Montana First Nation is using solar panels and other green energy sources to build healthier and more energy efficient homes and offices.    Article by Brandi Morin

“I believe the key to a nation’s prosperity is energy independence,” said Montana Economic Development Officer, Barry Wheaton. “We’re able to save a substantial amount of money with this system.”

The system is the largest hybrid solar/renewable energy system on a First Nation in Western Canada and will generate a savings of $450,000 over the next 25 years. The green energy portion essentially cuts the bills in half.

Wheaton pointed out the enormous financial benefits of the project. “That’s just one building on one nation. So it gives you an idea of the potential out there for the solar industry,” he noted.

Boasting zero pollution there’s also a significant environmental bonus as the project saves on carbon emissions equivalent to taking 15 cars off the road per year.

Chief Bradley Rabbit said this endeavour has come along at the right time and it is something that his community has been waiting for a long while. Although there were some challenges along the way, Bradley said they provided a good opportunity to learn and helped them to successfully implement this venture.

“The great thing about this is we haven’t had to use a whole lot of capital,” explained Bradley.

“We started with nothing, just existing buildings. I’m very proud of our economic development group and council who have worked very hard. What we’ve envisioned is starting to come to fruition.”

Montana resident Cecil Currie is one of the recipients of the residential solar pilot and he is happy to be participating. Prior to the program Currie would sometimes have to use two pay cheques just to pay his exorbitant Epcor bill.

These solar panels are part of a green initiative on the Montana First Nation

These solar panels are part of a green initiative on the Montana First Nation

 

“It was really taking its toll,” he said, but with the solar panels on the roof of his home and a brand new green furnace installed it’s, “so far, so good.”

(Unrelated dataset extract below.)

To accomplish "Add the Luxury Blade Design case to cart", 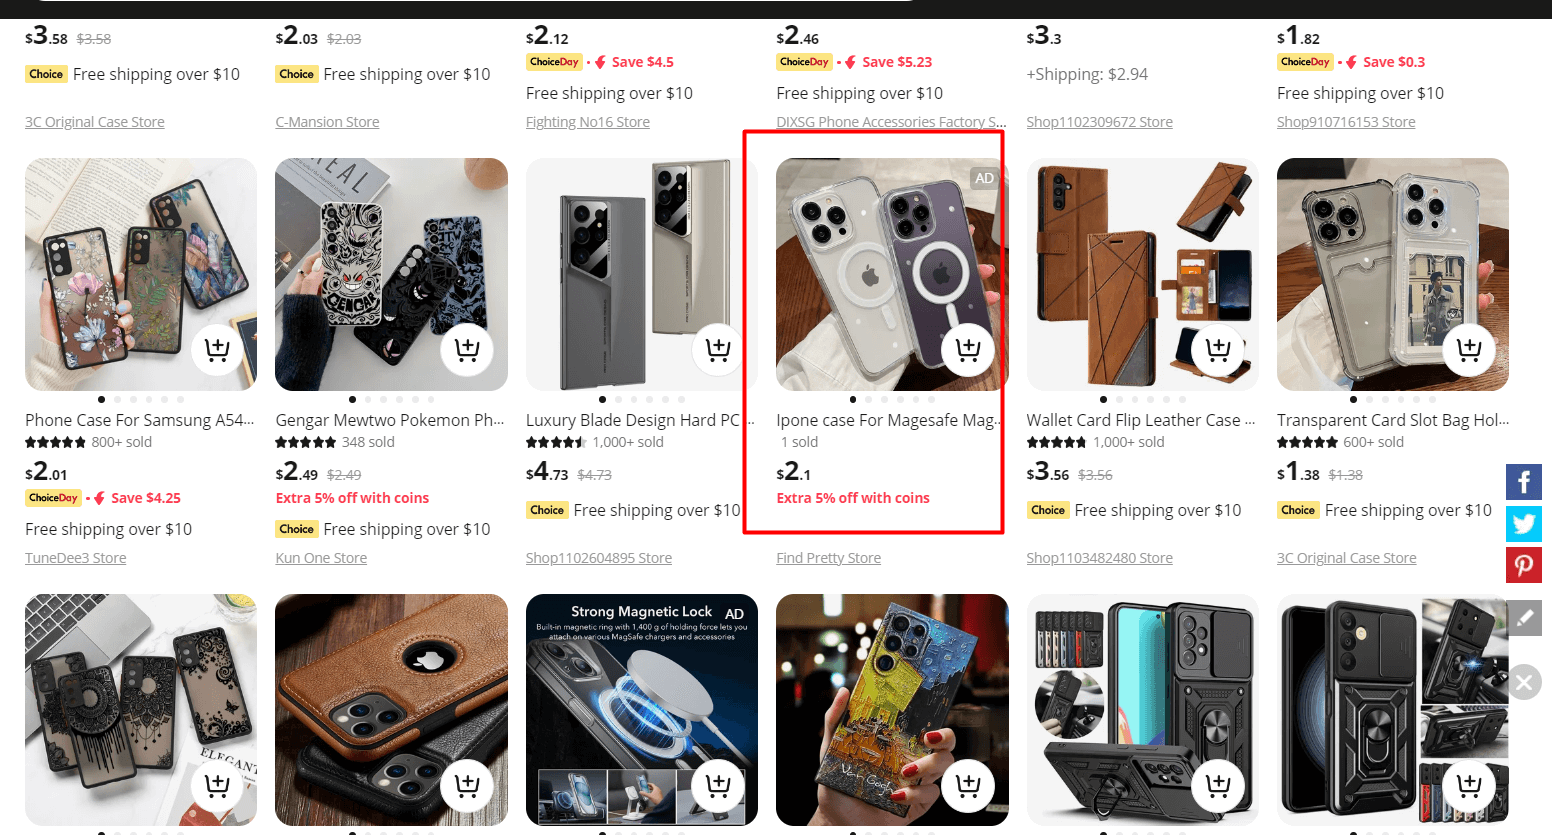I will click(717, 349).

He also said he’s excited to see the project expand and move forward for the benefit of other community members.

It was a bit of a process winding through the application and funding challenges to initially get it up and running. Partnering with joint-venture partners such as Enmax has also played a part in the program’s success.

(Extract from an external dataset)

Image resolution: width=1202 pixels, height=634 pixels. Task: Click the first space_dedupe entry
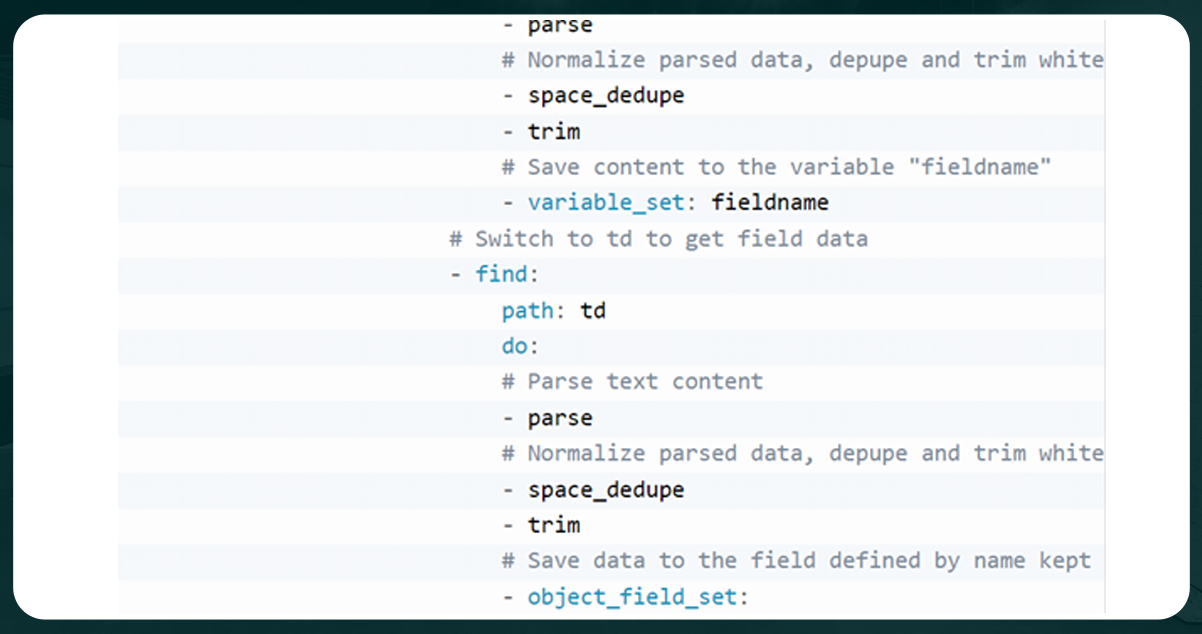tap(605, 95)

“The ultimate thing is gaining partnerships with the province along with stakeholders, funding agencies and industry to allow even more opportunities to come to the nation to be able to make a difference for the social disparity in our communities,” said Chief Bradley.

Along with increasing revenue, the project has created instant jobs and has the potential to provide substantial economic benefits for First Nations across the province.

Montana is in the process of setting up an Aboriginal renewable energy corporation. Titled GreenArrow, the company will partner with a number of First Nation communities throughout the province. Bradley said the nation seeks to work as a liaison with industry to help incorporate the knowledge and training of the technology into other Aboriginal communities.

“When a First Nation communicates with another First Nation it’s that much easier to be able to come to some sort of understanding,” said Bradley.

Mold, another aspect of the program, is a big problem in many Montana homes. However, this issue has been greatly reduced because the program together with a partnership with Horizon Environmental has provided mold certification and removal training to four band members.

Montana received an award of excellence from AANDC for their Green Housing Project at the end of May mainly for their residential solar project and mold projects.

The band plans to continue to explore and pursue other renewable energy projects in the future including expanding the solar systems to a number of homes and commercial buildings.

by Brandi Morin

 

 

One Comment

  1. This is something that veronica and myself have requested that Montana band install on our house many years ago. We would be more than happy to have solar panels installed on our house and are willing to keep them clean of snow etc.Also have a green furnace installed as well. This would save the band a great deal of money as well inspire other bands and band members to do the same.